Gwardia Opole ograła Energę MKS Kalisz na własnym parkiecie

Pierwsza seria ORLEN Superligi przyniosła wiele interesujących zestawień. Niewątpliwie jednym z takich spotkań miał być pojedynek Gwardii Opole i Energa MKS-u Kalisz. Te zespoły ubiegły sezon skończyły na podobnych miejscach w dole tabeli, licząc na więcej w nowych rozgrywkach. 11-bramkowe zwycięstwo kaliszan w sparingu rozgrywanym trzy tygodnie temu wydawało się złudne i śmiało można było liczyć na więcej emocji w meczu ligowym. Okazało się to po części prawdą. Wynik był złudny, ale tym razem bardzo pewnie zwyciężyła Gwardia nie pozostawiając pola na emocję i wyrównaną rywalizację.

Mecz w Opolu od samego początku toczył się pod dyktando gospodarzy. Wynik otworzył środkowy Gwardii Piotr Jędraszczyk, a po niepowodzeniu kaliszan wynik podwyższył Wiktor Kawka. Do bramki Opola chwilę później trafił co prawda z lewego skrzydła Miłosz Bekisz, ale przyjezdni zdecydowanie nie dotrzymywali tempa rywalom. Ciężko było im wypracować dobrą pozycję rzutową, a kiedy już się to udało ich rzuty zatrzymywał Adam Malcher. Dodatkowo zawodnicy Energa MKS-u zaczęli popełniać sporo strat i błędów w ataku. Te działały jak woda na młyn na gospodarzy.

Bardzo skuteczny był prawy rozgrywający Roman Chychykało, w kontrze bramki zdobywali również Michał Milewski czy Piotr Jędraszczyk. Przy stanie 9-6 w słupek trafił Chychykało i MKS miał szansę, żeby zmniejszyć stratę do dwóch bramek, ale w długiej, często przerywanej akcji nie potrafili znaleźć drogi do bramki. Ostatecznie faul w ataku zaliczył nowy prawy rozgrywający kaliskiego zespołu, Ognjen Karlas, a skutecznie wykończony kontratak pozwolił Gwardii zwiększyć przewagę. Karlas był trzecim zawodnikiem, który debiutował w dzisiejszym meczu w MKS-ie i jako jedyny obok Bartosza Kowalczyka czy Matiji Starcevicia nie miał wcześniej doświadczenia w Superlidze.

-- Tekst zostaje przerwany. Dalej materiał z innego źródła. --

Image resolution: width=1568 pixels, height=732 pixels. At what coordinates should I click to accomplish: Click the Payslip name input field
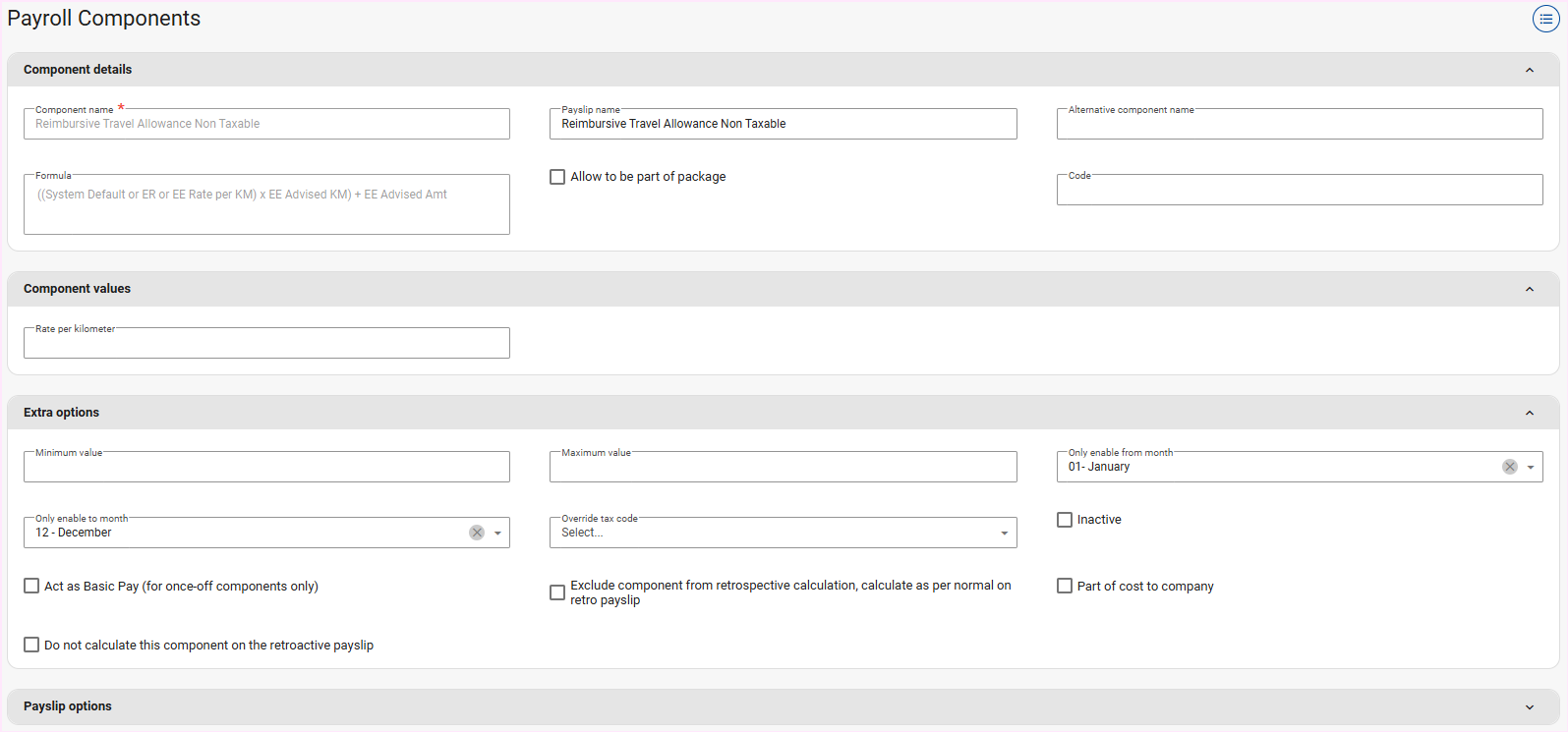pyautogui.click(x=783, y=124)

Serb nie wprowadził się na parkiet zbyt dobrze zaliczając kilka strat, co tylko napędziło gospodarzy. Świetnie pomiędzy słupkami prezentowali się bramkarze obu drużyn i to właśnie oni byli zawodnikami prezentującymi najrówniejszą formę. W ostatniej akcji Gwardii z trudnym rzutem pospieszył się Wiktor Kawka, a nierozważną decyzję wykorzystali goście. Maciej Pilitowski w szybkim kontrataku odnalazł Mateusza Kusa a ten ustalił wynik pierwszej połowy na 15-9.

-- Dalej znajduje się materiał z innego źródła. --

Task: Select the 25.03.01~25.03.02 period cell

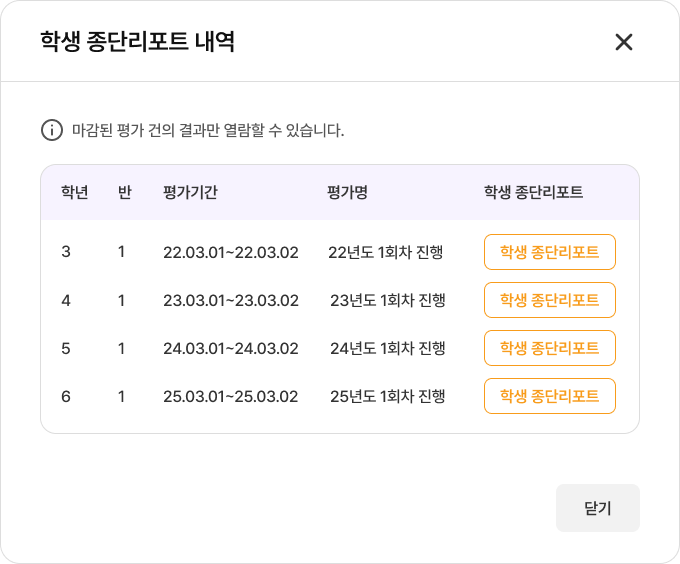Action: point(231,396)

Wynik w drugiej połowie otworzył ten, który zamknął go w pierwszej części. Bramka doświadczonego obrotowego kaliszan zmniejszyła stratę i tchnęła nieco nadziei w zespół, ale przyjezdni nie poszli za ciosem. Cały czas słabo funkcjonował atak pozycyjny, będący silną stroną MKS-u w okresie przygotowawczym, znakomitą formę potwierdzał również bramkarz gospodarzy, Adam Malcher. Trener Paweł Noch próbował rotować składem, ale nie zmieniło to oblicza spotkania. Gwardziści kontrolowali mecz nie grając już w tak wysokim tempie, jak w pierwszej połowie, tylko spokojnie pilnując przewagi. Szczelna obrona gospodarzy nie pozwalała rywalom na wiele będąc kluczem do końcowego zwycięstwa. W końcowych minutach, przy ośmiobramkowej przewadze trener opolan, Bartosz Jurecki pozwolił wykazać się kilku młodym zawodnikom.

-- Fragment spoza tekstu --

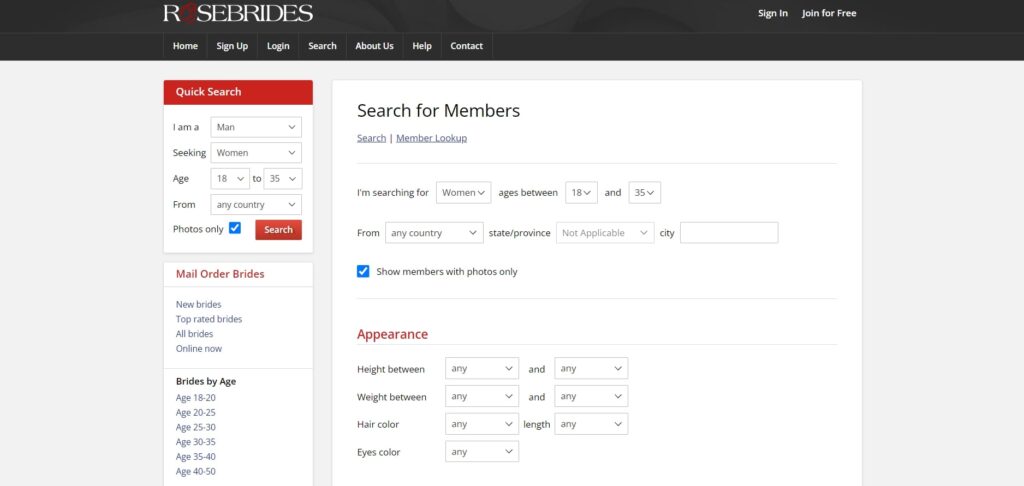Click the city text field
1024x486 pixels.
click(729, 233)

Tym samym Gwardia Opole pod wodzą nowego trenera, Bartosza Jureckiego w świetnym stylu otworzyła nowy sezon. Z pewnością celem będzie podtrzymanie dobrej formy w poniedziałkowym, wyjazdowym meczu z Górnikiem Zabrze, chociaż brązowi medaliści bez wątpienia postawią trudniejsze warunki. Kaliszanie pierwszych punktów będą szukać w domowym meczu przeciwko MMTS-owi Kwidzyn już w sobotę.